Extract the lines of the material that begin with the line containing "You are a computer-use agent. This" and run through the end of the material, and repeat them word for word.

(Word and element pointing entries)
((
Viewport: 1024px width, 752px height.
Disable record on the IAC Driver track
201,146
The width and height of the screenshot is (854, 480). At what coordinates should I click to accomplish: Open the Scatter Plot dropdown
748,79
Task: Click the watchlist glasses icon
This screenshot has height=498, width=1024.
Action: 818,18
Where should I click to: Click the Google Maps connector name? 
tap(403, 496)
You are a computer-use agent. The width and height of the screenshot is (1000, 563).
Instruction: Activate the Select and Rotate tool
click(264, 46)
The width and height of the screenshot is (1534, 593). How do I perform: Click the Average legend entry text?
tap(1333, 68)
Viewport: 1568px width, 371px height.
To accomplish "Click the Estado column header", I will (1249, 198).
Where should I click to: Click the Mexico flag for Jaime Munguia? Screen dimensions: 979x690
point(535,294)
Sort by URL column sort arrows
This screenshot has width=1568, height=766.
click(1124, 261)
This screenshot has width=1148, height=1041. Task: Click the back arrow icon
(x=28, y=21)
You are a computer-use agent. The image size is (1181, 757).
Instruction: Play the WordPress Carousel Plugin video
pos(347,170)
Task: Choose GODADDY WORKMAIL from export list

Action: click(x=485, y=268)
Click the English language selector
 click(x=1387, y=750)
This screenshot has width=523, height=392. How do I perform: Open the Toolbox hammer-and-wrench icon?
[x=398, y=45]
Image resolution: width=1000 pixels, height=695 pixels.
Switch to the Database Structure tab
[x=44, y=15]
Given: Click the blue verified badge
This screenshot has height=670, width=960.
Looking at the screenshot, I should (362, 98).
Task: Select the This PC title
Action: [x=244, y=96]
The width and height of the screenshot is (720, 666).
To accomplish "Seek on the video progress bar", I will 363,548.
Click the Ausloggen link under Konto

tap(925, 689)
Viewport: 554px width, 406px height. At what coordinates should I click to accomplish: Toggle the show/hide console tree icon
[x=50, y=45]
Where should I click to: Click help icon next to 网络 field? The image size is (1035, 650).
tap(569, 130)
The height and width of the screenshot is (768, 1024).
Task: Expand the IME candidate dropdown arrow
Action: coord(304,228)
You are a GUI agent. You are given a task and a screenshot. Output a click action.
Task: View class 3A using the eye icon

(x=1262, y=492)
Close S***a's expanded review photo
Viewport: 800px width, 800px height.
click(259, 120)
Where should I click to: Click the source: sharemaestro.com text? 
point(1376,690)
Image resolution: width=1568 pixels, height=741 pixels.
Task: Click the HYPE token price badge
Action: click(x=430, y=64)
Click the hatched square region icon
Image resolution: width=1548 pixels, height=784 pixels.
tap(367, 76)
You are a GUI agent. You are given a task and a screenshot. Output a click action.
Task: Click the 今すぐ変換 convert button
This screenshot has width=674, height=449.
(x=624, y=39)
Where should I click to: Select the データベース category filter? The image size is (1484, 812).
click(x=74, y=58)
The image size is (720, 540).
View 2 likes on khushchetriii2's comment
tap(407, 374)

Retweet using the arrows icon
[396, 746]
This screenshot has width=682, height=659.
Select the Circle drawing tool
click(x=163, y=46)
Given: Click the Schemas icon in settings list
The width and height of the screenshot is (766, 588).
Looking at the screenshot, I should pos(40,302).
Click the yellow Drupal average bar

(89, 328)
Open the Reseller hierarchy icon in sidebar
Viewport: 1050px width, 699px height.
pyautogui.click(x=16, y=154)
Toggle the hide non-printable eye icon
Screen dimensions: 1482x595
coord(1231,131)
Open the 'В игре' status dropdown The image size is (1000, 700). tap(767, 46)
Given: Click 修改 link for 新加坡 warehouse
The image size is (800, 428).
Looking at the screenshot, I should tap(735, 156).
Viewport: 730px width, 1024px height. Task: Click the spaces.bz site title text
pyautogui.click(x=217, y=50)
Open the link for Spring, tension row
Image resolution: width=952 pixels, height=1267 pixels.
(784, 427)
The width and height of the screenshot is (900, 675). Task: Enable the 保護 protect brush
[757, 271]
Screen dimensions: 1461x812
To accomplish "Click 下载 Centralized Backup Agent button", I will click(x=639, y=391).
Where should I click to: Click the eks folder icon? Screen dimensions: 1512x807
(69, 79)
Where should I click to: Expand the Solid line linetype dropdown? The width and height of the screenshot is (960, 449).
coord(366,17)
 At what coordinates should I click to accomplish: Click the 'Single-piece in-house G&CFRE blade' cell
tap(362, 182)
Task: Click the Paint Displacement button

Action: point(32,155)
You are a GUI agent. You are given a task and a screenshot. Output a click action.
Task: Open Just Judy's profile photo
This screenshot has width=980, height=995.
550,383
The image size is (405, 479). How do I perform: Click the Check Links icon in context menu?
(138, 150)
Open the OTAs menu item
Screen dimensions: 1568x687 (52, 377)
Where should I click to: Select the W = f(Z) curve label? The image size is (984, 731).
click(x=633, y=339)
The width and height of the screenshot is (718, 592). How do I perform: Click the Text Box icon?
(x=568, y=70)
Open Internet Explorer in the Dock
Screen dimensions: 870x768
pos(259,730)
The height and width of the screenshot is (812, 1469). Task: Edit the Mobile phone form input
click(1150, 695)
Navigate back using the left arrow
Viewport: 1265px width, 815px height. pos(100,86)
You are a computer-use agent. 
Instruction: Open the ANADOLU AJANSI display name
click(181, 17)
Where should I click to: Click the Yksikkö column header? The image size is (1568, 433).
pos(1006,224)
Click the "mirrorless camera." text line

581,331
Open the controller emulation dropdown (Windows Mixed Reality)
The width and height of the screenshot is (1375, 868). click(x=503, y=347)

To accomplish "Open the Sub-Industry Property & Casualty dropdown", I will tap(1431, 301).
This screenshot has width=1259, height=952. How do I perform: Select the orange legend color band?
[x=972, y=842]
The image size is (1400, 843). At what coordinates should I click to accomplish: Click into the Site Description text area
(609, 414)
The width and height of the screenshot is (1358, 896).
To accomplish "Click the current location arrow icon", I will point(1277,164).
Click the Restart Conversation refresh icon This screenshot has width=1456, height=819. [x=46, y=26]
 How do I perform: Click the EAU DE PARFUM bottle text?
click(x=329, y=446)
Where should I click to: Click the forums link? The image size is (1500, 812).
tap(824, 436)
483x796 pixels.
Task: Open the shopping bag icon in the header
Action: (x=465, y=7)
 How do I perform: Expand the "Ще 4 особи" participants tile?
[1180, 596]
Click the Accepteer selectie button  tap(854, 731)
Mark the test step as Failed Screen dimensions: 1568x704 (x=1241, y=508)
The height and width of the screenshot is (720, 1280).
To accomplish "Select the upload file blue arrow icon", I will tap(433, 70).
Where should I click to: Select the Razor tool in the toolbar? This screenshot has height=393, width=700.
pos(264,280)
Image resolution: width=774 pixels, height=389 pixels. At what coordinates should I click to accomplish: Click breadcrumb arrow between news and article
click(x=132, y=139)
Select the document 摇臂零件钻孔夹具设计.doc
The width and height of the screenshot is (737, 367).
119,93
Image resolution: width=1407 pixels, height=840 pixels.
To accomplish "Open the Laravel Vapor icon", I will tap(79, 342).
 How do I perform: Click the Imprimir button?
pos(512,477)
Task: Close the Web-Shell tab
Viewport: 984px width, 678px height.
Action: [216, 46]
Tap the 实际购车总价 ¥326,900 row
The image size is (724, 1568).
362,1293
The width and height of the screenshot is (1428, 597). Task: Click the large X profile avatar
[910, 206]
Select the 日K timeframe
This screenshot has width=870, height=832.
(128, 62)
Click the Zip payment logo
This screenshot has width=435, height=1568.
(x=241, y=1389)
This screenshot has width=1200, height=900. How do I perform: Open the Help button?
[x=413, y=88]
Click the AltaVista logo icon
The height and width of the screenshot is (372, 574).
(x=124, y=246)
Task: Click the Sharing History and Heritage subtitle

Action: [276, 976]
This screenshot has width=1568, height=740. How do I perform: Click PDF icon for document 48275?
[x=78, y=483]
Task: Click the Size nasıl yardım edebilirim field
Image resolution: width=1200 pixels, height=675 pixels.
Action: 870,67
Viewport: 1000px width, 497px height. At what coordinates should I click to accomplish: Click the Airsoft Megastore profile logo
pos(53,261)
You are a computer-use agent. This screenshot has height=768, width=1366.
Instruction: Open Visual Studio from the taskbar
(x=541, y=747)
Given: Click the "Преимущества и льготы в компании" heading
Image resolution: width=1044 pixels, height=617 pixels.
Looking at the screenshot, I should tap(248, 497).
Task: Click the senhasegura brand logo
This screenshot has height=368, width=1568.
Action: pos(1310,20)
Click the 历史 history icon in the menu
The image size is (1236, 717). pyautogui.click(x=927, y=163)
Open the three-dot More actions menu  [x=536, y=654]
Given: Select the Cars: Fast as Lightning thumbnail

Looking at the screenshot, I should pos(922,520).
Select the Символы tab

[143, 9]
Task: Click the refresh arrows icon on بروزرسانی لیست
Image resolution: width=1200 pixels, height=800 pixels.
))
* WRITTEN RESPONSE *
You are a computer-use agent. This screenshot has height=768, width=1366.
Instruction: Open Visual Studio from the taskbar
(x=541, y=747)
Given: Click the "Преимущества и льготы в компании" heading
Image resolution: width=1044 pixels, height=617 pixels.
Looking at the screenshot, I should tap(248, 497).
Task: Click the senhasegura brand logo
This screenshot has height=368, width=1568.
Action: pos(1310,20)
Click the 历史 history icon in the menu
The image size is (1236, 717). pyautogui.click(x=927, y=163)
Open the three-dot More actions menu  [x=536, y=654]
Given: Select the Cars: Fast as Lightning thumbnail

Looking at the screenshot, I should pos(922,520).
Select the Символы tab

[143, 9]
Task: Click the refresh arrows icon on بروزرسانی لیست
Image resolution: width=1200 pixels, height=800 pixels.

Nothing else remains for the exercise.